A truck strike over working conditions in South Korea continued to paralyze import and export trade Thursday.
Most ports in South Korea have been affected, including the Port of Busan, one of the world’s top five container ports by throughput and the country’s biggest international gateway handling 75 percent of the national containerized imports and exports.
“The effect on transshipment cargo — 45 percent of Busan port’s total throughput — is obviously minimal,” a port authority spokesperson said. “However, there has been a significant impact on the handling of local cargo at Busan port.

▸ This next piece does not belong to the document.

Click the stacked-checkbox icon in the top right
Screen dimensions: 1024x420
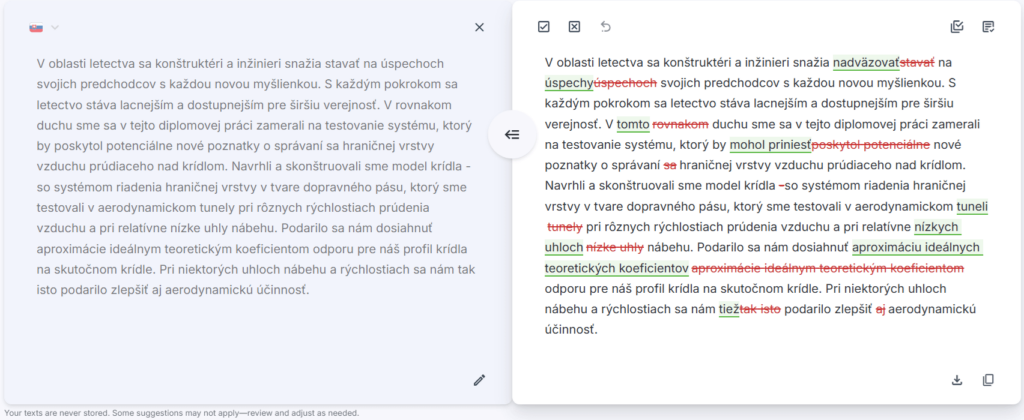[957, 27]
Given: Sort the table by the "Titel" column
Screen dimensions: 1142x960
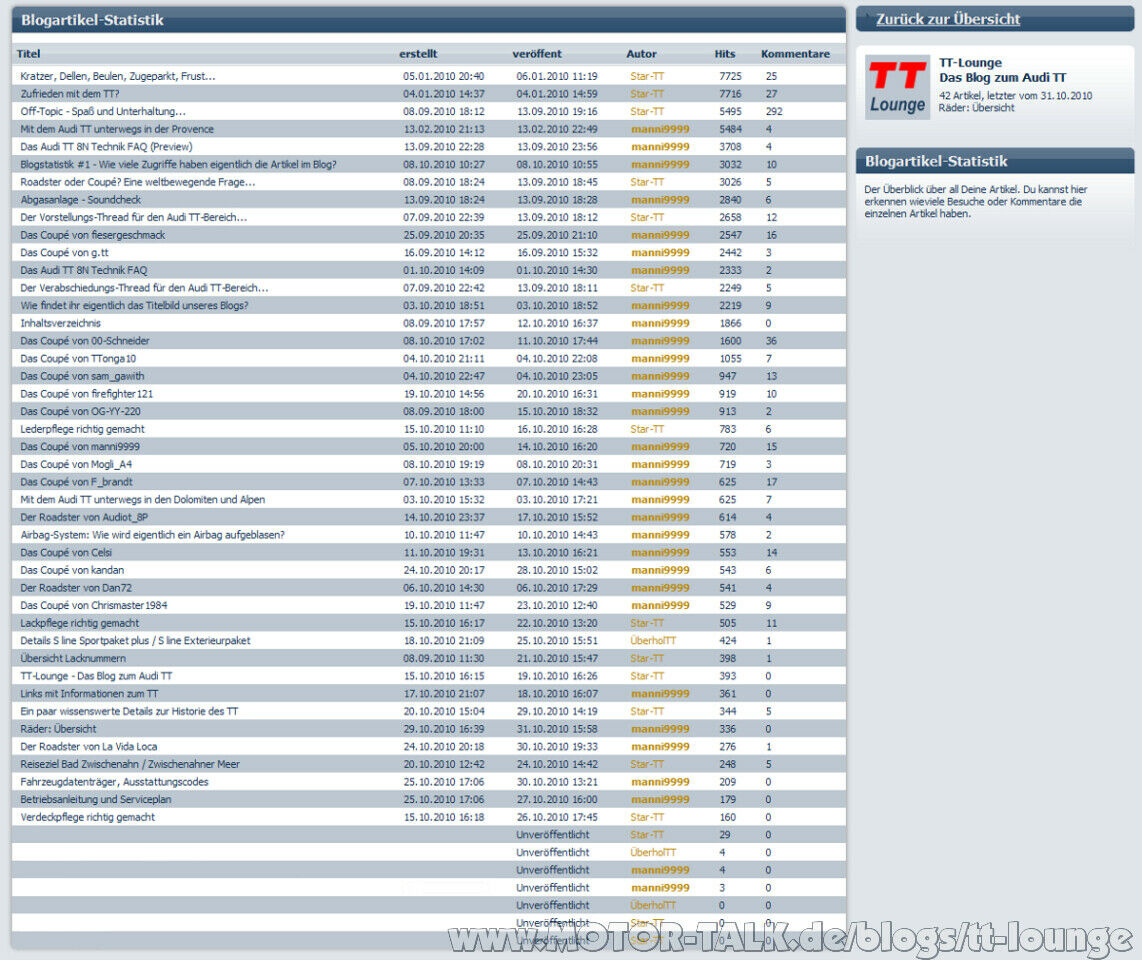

Currently, up to 40 percent of import and export cargo has been unable to be moved due to the shortage of truck transport.”

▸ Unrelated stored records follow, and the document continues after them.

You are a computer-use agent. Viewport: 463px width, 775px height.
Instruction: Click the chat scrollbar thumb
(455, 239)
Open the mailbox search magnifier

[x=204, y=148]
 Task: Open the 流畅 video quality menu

Unionized truck drivers began their nationwide strike Monday, claiming the government had reneged on a promise to improve working conditions, including improved subcontract fees, accident insurance and a fuel tax exemption.
The government has labeled the strike illegal, drafted in military vehicles and boosted rail and water options.
Accounts vary on how many trucks are currently out of action because of the strike. The government has estimated the number at some 1,700 trucks, around 3 percent of the national fleet. Union figures claim more than 80,000 trucks are parked.
“The government is trying to downscale the effects of our strike to gain an upper hand in upcoming negotiations,” a union spokesman said. “Our tally shows that the engines of more than 80 percent of cargo trucks operating in the Busan, Gwangyang and Pyeongtaek ports and the industrial complex in Pohang have been turned off.”
The government estimated that a 2008 truck drivers’ strike cost the economy more than $5 billion in just one week.